Pertanyaan seperti apakah jasa yang saya lakukan harus dipotong jasa konstruksi sebesar 3 % final ataukah harus dipotong PPh Pasal 23 sebesar 2 % sering dialami oleh penyedia jasa yang bergerak dalam bidang jasa instalasi/pengadaan alat komunikasi yang bekerja sama dengan perusahaan telekomunikasi (contoh:kontrak kerja instalasi jaringan telekomunikasi antar PT Lintas Teknologi dengan PT Telkom). Penyedia Jasa sering ragu tentang pengenaan Pajak Penghasilan yang dikenakan terhadap jasa yang mereka berikan, sedangkan pengguna jasa langsung memotong PPh atas Jasa Konstruksi. Memang tindakan pemotong pajak bukan tanpa alasan. Pemotong pajak langsung mengenakan PPh atas Jasa Konstruksi dikarenakan penyedia jasa memiliki sertifikasi jasa pelaksaan konstruksi dengan bidang usaha elektrikal subbidang jaringan transmisi telekomunikasi dan atau telepon, termasuk perawatannya.
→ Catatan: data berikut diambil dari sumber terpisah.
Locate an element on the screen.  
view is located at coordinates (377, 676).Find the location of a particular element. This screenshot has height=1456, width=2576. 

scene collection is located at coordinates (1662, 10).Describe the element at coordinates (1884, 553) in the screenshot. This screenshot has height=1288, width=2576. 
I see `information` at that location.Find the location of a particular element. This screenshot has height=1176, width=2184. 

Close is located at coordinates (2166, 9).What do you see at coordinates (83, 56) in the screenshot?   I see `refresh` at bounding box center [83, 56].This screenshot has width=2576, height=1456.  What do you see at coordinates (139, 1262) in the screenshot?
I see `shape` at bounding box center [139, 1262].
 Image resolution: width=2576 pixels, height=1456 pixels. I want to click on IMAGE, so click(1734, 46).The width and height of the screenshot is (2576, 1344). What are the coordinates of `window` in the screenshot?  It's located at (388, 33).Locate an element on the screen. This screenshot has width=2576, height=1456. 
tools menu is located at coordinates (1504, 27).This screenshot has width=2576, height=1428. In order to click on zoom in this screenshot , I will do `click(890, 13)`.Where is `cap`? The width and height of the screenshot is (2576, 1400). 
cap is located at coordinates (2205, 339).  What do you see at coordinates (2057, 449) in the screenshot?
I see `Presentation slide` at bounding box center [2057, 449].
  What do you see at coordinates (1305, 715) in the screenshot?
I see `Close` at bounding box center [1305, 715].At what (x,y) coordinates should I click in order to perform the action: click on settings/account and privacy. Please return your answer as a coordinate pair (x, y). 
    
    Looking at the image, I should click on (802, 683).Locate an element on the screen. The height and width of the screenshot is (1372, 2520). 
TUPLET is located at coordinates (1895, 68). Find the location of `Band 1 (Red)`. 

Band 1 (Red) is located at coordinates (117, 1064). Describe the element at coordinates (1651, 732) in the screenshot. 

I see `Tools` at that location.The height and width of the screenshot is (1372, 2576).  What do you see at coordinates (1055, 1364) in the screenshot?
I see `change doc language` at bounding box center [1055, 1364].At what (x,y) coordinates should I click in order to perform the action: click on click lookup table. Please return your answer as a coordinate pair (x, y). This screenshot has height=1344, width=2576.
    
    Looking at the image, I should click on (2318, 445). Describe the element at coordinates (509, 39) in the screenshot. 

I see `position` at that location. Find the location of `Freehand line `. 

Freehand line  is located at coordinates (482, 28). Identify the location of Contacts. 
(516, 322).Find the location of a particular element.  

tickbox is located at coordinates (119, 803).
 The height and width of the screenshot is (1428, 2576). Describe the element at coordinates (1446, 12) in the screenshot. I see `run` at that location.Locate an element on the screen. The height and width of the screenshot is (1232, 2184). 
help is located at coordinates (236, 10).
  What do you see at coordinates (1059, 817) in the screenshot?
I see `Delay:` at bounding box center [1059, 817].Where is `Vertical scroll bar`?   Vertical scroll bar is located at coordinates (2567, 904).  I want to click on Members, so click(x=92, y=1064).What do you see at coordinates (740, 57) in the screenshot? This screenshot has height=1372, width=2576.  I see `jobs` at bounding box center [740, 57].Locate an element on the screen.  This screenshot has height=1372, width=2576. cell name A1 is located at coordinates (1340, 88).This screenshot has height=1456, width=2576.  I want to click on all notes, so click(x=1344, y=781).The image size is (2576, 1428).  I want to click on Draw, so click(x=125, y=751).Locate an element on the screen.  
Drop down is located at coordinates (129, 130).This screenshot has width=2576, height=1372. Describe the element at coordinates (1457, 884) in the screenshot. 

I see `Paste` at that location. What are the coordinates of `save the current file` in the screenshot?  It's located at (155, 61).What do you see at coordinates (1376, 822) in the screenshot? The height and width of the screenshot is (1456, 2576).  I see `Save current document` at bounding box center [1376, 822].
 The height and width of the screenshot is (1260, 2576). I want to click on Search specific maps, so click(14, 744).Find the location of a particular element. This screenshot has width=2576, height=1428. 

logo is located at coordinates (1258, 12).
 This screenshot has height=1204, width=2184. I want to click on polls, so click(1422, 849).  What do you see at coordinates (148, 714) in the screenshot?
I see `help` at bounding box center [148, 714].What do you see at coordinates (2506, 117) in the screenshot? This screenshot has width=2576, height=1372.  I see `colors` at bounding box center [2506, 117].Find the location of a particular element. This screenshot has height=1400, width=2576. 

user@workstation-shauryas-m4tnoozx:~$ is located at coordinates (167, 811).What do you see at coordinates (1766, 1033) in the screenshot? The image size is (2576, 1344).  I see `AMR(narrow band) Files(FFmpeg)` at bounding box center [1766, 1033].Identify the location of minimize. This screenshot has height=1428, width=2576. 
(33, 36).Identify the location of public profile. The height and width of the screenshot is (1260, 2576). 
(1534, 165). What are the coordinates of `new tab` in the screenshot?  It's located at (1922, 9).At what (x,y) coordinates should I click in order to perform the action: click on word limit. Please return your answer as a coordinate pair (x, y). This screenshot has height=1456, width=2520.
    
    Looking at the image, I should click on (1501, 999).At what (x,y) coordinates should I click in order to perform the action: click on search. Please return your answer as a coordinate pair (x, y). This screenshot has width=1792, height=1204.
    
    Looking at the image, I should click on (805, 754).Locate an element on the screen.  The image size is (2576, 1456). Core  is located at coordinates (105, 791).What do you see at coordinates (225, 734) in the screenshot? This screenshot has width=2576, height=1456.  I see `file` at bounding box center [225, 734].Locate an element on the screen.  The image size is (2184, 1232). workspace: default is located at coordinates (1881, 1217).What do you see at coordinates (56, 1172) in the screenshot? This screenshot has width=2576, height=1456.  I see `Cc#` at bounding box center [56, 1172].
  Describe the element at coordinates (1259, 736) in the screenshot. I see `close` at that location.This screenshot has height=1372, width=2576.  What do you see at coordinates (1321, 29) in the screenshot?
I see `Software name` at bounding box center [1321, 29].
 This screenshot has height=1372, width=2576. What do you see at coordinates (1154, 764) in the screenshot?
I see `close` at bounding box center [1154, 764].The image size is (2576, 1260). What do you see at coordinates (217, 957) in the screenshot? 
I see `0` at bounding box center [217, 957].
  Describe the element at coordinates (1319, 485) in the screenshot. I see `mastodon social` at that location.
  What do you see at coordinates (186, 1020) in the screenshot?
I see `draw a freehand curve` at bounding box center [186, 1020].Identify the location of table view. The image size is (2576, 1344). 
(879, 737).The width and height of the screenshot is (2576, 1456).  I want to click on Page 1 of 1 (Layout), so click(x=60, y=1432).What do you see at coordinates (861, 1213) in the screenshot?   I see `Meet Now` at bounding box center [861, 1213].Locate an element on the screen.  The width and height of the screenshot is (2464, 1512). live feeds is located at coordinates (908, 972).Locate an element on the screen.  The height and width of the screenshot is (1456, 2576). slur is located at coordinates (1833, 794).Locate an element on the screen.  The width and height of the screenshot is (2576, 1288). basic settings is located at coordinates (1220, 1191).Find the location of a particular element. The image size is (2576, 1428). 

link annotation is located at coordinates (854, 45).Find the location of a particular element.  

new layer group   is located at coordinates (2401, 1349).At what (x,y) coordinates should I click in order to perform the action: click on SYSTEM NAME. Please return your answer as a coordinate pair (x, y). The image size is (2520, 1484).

Pemecahan masalah ini adalah dengan melihat kontrak kerja antara pengguna dan penyedia jasa. Dalam kontrak kerja dapat dilihat apakah pekerjaan yang dilakukan termasuk pelaksanaan konstruksi ataukah tidak. Fiskus sering mendefinisikan bahwa yang termasuk jasa konstruksi adalah pemberian jasa untuk membangun suatu bangunan dari awal sampai akhir termasuk penyediaan materialnya, jika dalam kontrak tercakup hal tersebut maka dapat disebut pemberian jasa konstruksi:
1. membangun suatu bangunan dari awal sampai akhir;
2. termasuk pengadaan material.

Celakanya dalam prakteknya ketentuan tersebut sering disalahgunakan untuk menghindari pengenaan tarif pemotongan pajak yang lebih tinggi, yaitu tetap dikenakan tarif PPh Pasal 23 sebesar 2 %. Praktek ini sering dilakukan dengan kesepakatan antara penyedia jasa dan pengguna jasa dengan membuat kontrak yang dibuat agar tidak termasuk pemberian jasa konstruksi.